Kepala Kanwil Kemenkum HAM Bengkulu, Dewa Putu Gede saat berada di Rejang Lebong, Minggu, mengatakan, kaburnya salah satu narapidana (napi) atau warga binaan Lapas Klas II-A Curup pada Jumat (6/1/2017) menjadi perhatian dan sedang melakukan penyidikan.

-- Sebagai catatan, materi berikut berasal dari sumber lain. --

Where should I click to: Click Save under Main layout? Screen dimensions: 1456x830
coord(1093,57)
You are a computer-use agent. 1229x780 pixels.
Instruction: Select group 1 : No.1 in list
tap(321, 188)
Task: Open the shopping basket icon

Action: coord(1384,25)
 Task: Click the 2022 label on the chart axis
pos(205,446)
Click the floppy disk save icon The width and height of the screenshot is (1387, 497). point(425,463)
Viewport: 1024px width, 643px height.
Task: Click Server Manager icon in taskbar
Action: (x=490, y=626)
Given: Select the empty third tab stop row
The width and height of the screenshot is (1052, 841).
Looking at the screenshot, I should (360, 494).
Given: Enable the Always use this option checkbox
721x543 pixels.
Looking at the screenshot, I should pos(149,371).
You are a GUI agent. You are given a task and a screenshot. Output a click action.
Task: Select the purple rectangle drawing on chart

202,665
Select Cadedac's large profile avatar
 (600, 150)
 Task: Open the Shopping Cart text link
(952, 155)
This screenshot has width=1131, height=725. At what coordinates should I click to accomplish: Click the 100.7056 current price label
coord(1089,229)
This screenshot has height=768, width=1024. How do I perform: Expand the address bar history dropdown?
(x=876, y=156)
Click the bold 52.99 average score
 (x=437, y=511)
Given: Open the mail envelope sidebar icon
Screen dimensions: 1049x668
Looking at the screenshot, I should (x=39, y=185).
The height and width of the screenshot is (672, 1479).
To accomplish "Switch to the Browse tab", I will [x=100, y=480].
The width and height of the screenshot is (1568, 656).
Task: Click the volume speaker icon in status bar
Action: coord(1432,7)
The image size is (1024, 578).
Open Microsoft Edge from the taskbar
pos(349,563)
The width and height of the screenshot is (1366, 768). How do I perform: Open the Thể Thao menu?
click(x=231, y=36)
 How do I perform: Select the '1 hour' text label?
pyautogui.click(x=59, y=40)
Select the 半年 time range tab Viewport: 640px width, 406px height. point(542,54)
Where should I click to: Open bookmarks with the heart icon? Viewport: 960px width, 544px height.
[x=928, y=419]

"Kita akan menyelidikinya terlebih dahulu, apakah warga binaan ini kabur karena ada keterlibatan pegawai lapas atau tidak. Jika terbukti ada petugas sipir yang terbukti terlibat maka akan dikenakan sanksi pemecatan," katanya seperti dikutip Antara.

Untuk mengungkap kasus kaburnya napi atas nama Jumno (19) yang terlibat dalam kasus pencurian dengan kekerasan (curas) dan narkoba itu sedang menjalani hukuman penjara sembilan tahun terhitung 2016, pihaknya telah membentuk tim investigasi yang beranggotan lima orang.

Tim itu berasal dari Lapas Klas II-A Curup dan jika nantinya laporan dari tim ini tidak memuaskan maka proses investigasi ini akan diambil oleh Kanwil Kemenkum HAM Provinsi Bengkulu.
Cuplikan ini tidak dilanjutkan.